* Stated goal A *
Translate this sentence from the forum thread on projector contrast into Spanish: "The new LCOS and LCD projectors seem to have outrageous and often meaningless numbers for contrast ratio."
* Stated goal B *
Pick up the forum thread on projector contrast ratios after its last sentence and carry it on.

____ Reading text

# contrast



## showcattleguy (Jun 30, 2011)

I want to start this off by saying I am not trying to start confrontation and most of my questions are probably very subjective. I have been trying to figure it out on my own but I thought I might just as well ask my friends here. My question is- Why are people so drawn to on/off contrast ratios? The new LCOS and LCD projectors seem to have outrageous and often meaningless numbers for contrast ratio. As most know I am a big proponent of DLP as the intra-scene contrast ratios are absolutely increadible. I do not have specific numbers but during my personal projector journey I didn't think the JVC X90R or the Sony 1000ES could hold a candle to the PQ of the lowly SIM2 I ended up with. I understand with DLP you loose some black floor. Is that absolute last word in black level a big draw for many consumers? Any thoughts would be appreciated as I know it is ultimately a personal decision based on what you want and what you can afford but I am a little perplexed. I guess this all came about as my brother is looking to purchase a projector after seeing mine but gets rather hung up on the fact mine only has X on/off while others claim 3-4 times as much.


----------



## Todd Anderson (Jul 24, 2009)

I see that no one has stepped forward to answer your question... I'll agree with you that the on/off contrast numbers being tossed around are, in some cases, outrageous. And the intra-scene contrast ratio (I'm assuming that you are referring to the ANSI contrast measuring method?) on projectors boasting crazy contrast ratios may not be that great --- probably due to the fact that the lower priced projectors are achieving their on/off ratios with a dynamic iris that, when displaying scenes with brightness, lose the deepness to their blacks.

I think companies have latched onto the on/off ratios for two reasons:

(1) The average buyer doesn't know the difference between the two Contrast specs... nor do they probably care to understand it.

________
____ Excerpted data

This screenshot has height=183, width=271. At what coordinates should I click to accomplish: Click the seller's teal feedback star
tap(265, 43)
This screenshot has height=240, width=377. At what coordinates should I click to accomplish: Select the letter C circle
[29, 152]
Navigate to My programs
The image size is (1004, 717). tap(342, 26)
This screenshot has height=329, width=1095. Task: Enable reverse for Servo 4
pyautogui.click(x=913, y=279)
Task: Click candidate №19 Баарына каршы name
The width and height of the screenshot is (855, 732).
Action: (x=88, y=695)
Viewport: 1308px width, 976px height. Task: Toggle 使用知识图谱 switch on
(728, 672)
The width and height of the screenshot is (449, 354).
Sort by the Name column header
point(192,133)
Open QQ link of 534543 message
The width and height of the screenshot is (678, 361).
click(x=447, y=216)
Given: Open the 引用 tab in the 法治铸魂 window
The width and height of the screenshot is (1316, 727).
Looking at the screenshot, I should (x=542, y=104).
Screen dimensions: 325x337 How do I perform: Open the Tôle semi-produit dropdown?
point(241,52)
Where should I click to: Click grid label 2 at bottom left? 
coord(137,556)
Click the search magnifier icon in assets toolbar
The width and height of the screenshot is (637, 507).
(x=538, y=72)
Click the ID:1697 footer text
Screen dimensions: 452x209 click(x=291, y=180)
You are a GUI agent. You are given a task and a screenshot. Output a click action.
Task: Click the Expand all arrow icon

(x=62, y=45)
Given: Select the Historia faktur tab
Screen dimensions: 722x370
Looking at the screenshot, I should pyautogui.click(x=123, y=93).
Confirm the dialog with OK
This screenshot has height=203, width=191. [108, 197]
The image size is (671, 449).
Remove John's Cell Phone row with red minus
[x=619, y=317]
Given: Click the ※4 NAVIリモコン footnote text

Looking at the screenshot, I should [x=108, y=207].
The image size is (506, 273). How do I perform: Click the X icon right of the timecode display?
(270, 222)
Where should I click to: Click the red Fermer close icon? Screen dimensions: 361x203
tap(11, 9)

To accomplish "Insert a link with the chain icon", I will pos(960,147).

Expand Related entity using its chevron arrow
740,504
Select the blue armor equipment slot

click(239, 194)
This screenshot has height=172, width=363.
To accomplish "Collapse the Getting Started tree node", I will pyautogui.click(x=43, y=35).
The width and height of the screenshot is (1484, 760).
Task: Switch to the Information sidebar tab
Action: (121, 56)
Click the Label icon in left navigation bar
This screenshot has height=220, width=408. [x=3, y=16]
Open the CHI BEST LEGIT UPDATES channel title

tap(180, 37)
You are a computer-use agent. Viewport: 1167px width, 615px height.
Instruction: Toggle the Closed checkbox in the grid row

________

* Task answer A *
Los nuevos proyectores LCOS y LCD parecen tener cifras de relación de contraste desorbitadas y a menudo sin sentido.

* Task answer B *
(2) The industry has pushed the notion of a "contrast ratio" as being a good thing, and as you have observed manufacturers want to put the biggest ratio they can on a product. The on/off ratios are always substantially larger than the ANSI ratios... so there is no way that a company is going to break rank and boast the ANSI ratio number because it's going to look puny and weak compared to another company's on/off number. Going back to my first point: I would argue that manufacturers know that most buyers fall into the "average buyer" category and are not "enthusiasts" that take the time to understand all the in's and out's of a technology's specs.


It really comes down to who represents the majority of buyers and what they care about (or, don't care about). I truly believe that folks like us - who hang out on enthusiast forums - that might care about this stuff (even if many of us are eventually forced to buy a/v products that might not be the "best" because of financial constraints) are in the minority.


----------



## showcattleguy (Jun 30, 2011)

Yes I did mean ANSI. I appreciate your insight as I had a discussion last night with my brother and I showed him your post. He concedes that my Sim2 Mico 40 throws a better picture than the Sony 1000ES he is looking at but still cannot get over the fact the Mico only has a "puny" 50,000 on/off while the Sony claims 1,000,000. I guess he can choose and be happy with whatever he gets and I can stay out of it. Like you said I guess he falls into the average customer category and not really enthusiast despite my best efforts.


----------



## rab-byte (Feb 1, 2011)

27dnast said:


> I see that no one has stepped forward to answer your question... I'll agree with you that the on/off contrast numbers being tossed around are, in some cases, outrageous. And the intra-scene contrast ratio (I'm assuming that you are referring to the ANSI contrast measuring method?) on projectors boasting crazy contrast ratios may not be that great --- probably due to the fact that the lower priced projectors are achieving their on/off ratios with a dynamic iris that, when displaying scenes with brightness, lose the deepness to their blacks.
> 
> I think companies have latched onto the on/off ratios for two reasons:
> 
> ...


All true statements. I think this is mostly thanks to marketing and a bleed over from the flat panel world where contrast ratio is printed on every tag you read. What I find funny is the screens are never addressed noir is the ambient lighting in the room when projectors are discussed. While front projection is not too complicated people don't want to think too hard about it and that gives the marketing teams room to play since they rarely consult with the designers/engineers.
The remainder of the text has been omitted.